15. May 2026
Trauma, Dehumanisation and Dignity in Death
Son of Saul: A Therapist's Review
By Zsofia Kaplar | First published in Therapy Today, the magazine of the British Association of Counselling and Psychotherapy (BACP), 2016
In a previous life, in mid-1990s Budapest, I worked as a journalist for an English language weekly. My favourite remit was the arts section — I was paid to watch pre-release films during the day, then write about them.
So when Son of Saul came out a couple of decades later, I felt drawn to writing a film review again. This time for Therapy Today, the magazine of the British Association of Counselling and Psychotherapy — my professional membership organisation at the time. The prompt felt fitting. After all, art is therapy, and therapy is art.
Some stories are set in a specific time and place. Their questions are universal.

https://www.researchgate.net/publication/305082711_therapy_today
"There are many ways to depict the unspeakable horrors of the Holocaust. Son of Saul, the 2016 Oscar winner for Best Foreign Language Film, is a dark counterpart to Life is Beautiful, which took the same prize in 1999. Both centre on a man's desperate attempt to save something of his son while captive in a Nazi concentration camp.
One father's mission is to pretend it's all a game, so his child survives in body and spirit. The other makes a heroic and desperate attempt to give his son, murdered in the gas chambers, a proper burial.

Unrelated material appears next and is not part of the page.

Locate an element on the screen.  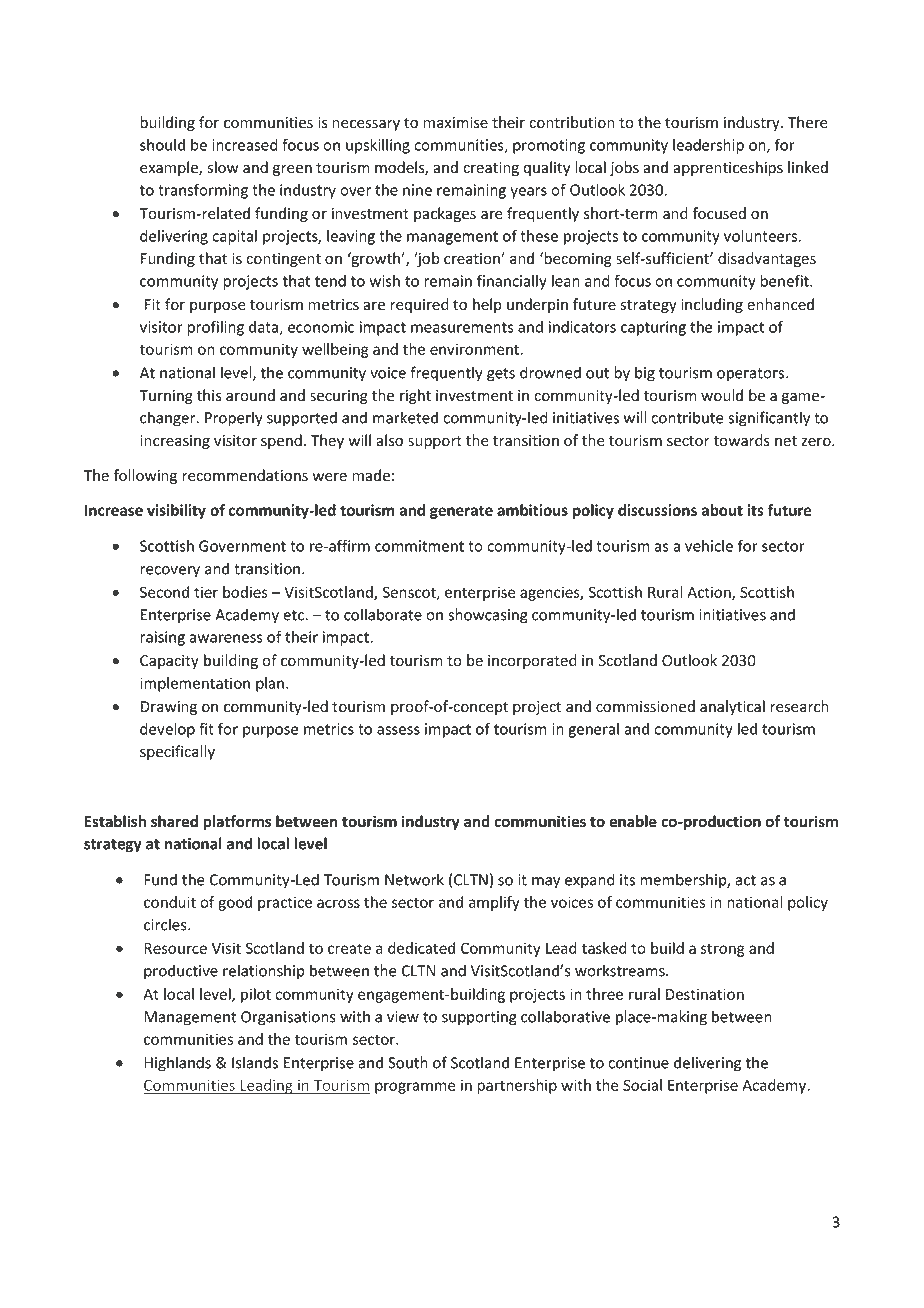
creating is located at coordinates (491, 169).
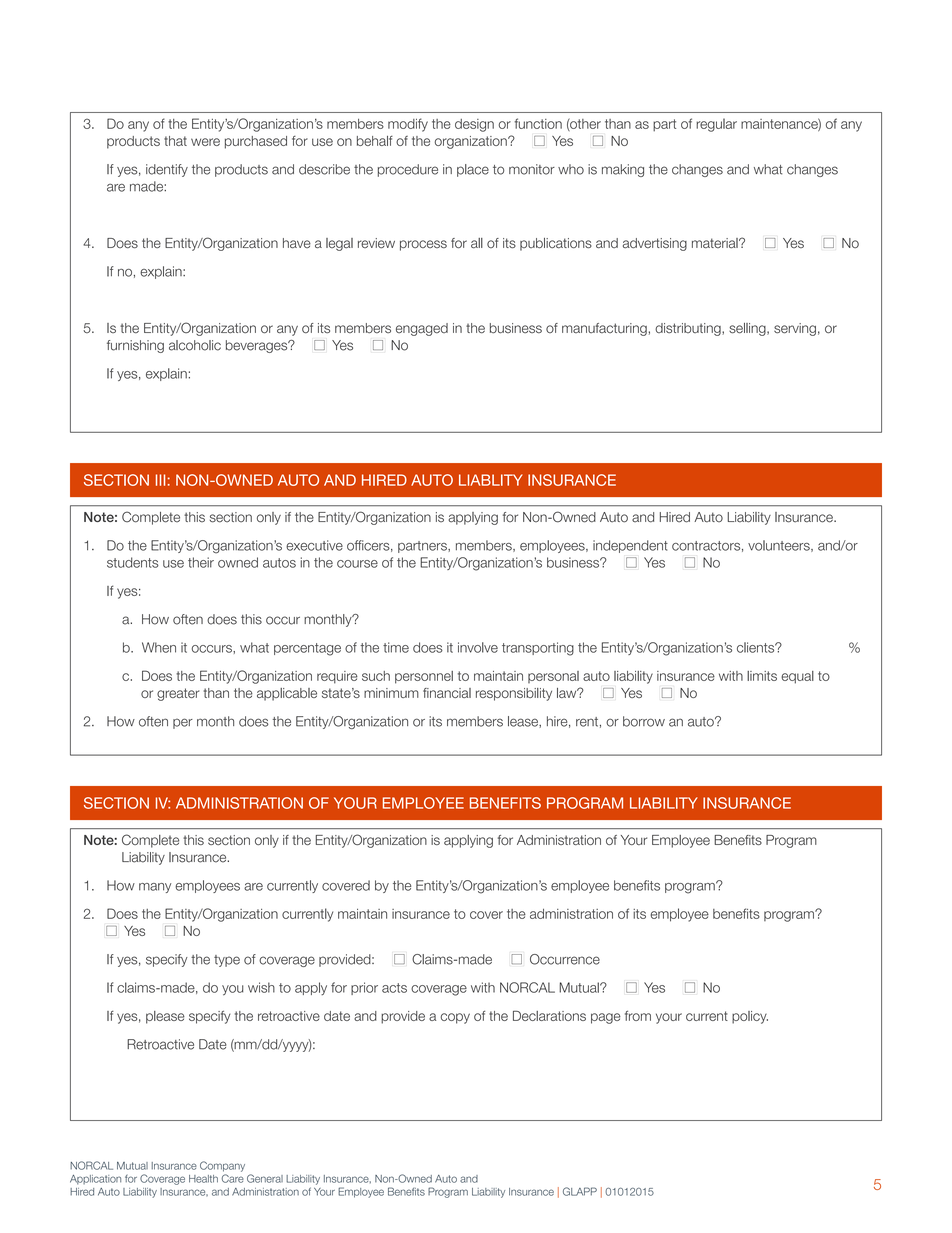 The height and width of the page is (1233, 952). I want to click on Health, so click(203, 1179).
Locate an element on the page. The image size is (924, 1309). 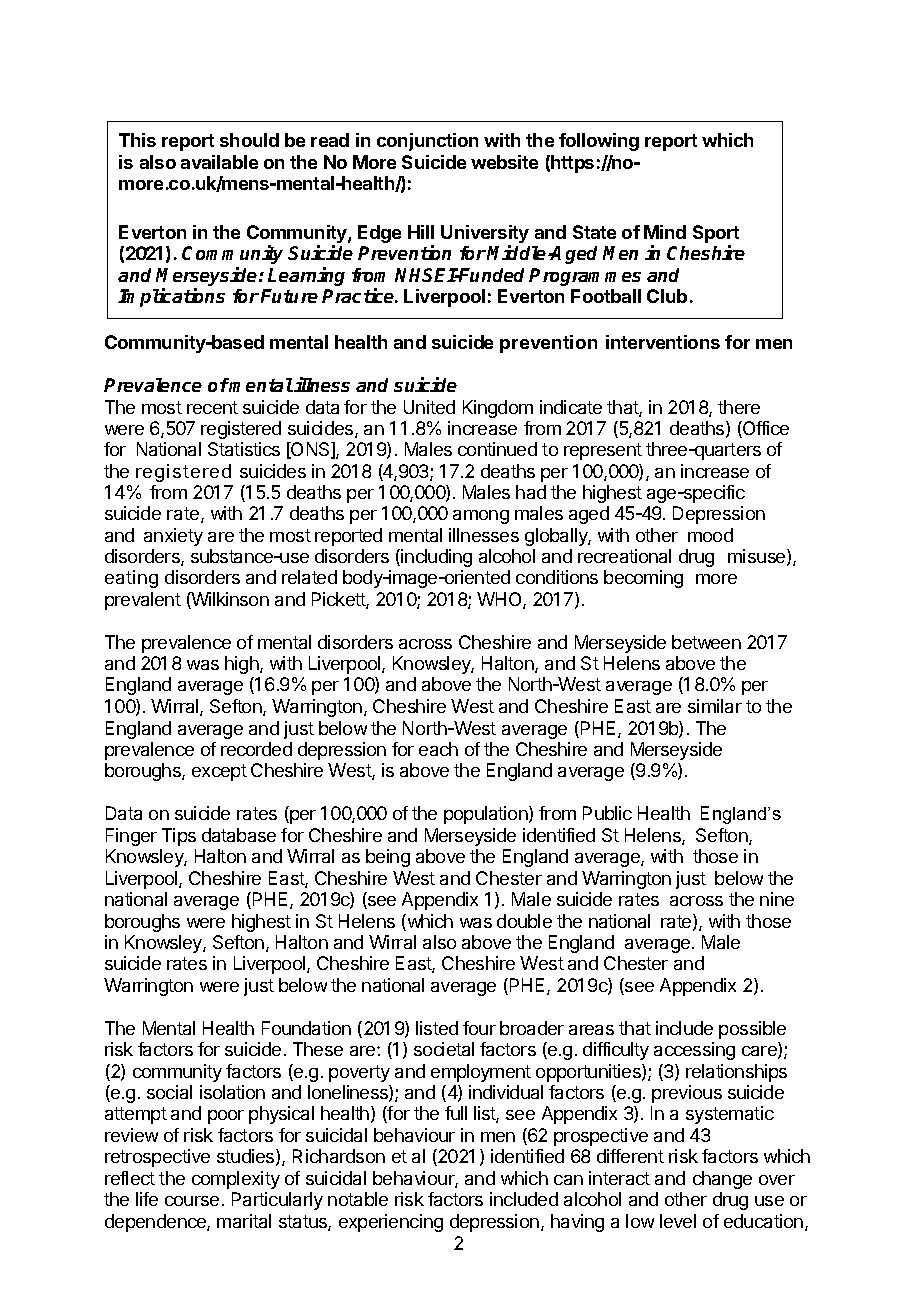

Hungarian director László Nemes' debut feature is far from easy viewing. The conveyor belt of systematic murders provides a relentless backdrop to Saul's (Géza Röhrig) single-minded mission — to salvage some humanity for one child among the millions who have been systematically stripped of it.
This portrayal of mass murder without obvious emotion reminded me of how some clients recall trauma. As therapists, we often feel the buried emotion beneath the surface. Transgenerational and vicarious trauma are well understood in the context of the Holocaust, and this film captures both with quietly devastating effect.
Saul earns his own grim survival by working in the Sonderkommando — a team of captives charged with herding and disposing of fellow Jews in return for slightly more food and a little more time alive. And yet, as Saul puts it, these "Keepers of Secrets," complicit in the lie that the gas chambers are showers, are themselves already dead.
When Saul and his colleagues pull a still-breathing child from a mound of lifeless bodies hauled from the gas chambers, a brief, impossible flicker of hope appears. It is swiftly extinguished by a German doctor confirming the dead. Saul becomes convinced the boy is his own son, and begins the dangerous undertaking of giving him a proper funeral. While others plan a breakout from the camp before they are executed, Saul pursues his equally impossible quest — to find a Rabbi to say Kaddish for his son's soul.
Like Antigone, Saul's mission may be difficult to understand. At what point does our determination to do the right thing in extraordinary circumstances triumph over the survival instinct? In therapy, we often strive to carry hope when it seems lost. Sometimes even that feels impossible, and we must learn to live with no happy endings.
I have tried hard to find a glimmer of light in Saul's choices, and perhaps this is it: to give a proper burial to one is to honour all. A funeral validates lives lost by making grief a shared experience. It can also relieve pain by expressing emotion through ritual — honouring and celebrating the person, and taking a step toward living with a loss that may seem impossible to accept.
That, too, is a function of therapy."
This review was written in 2016. The questions it raises — about cruelty, dehumanisation, survival and what it means to honour a human life — belong to no single moment, or people in history. They are, sadly, always with us.
Zsofia Kaplar is a counsellor and supervisor in private practice in Edinburgh.
Son of Saul (2015, 107 mins) is directed by László Nemes and stars Géza Röhrig, Levente Molnár, Urs Rechn and Sándor Zsótér.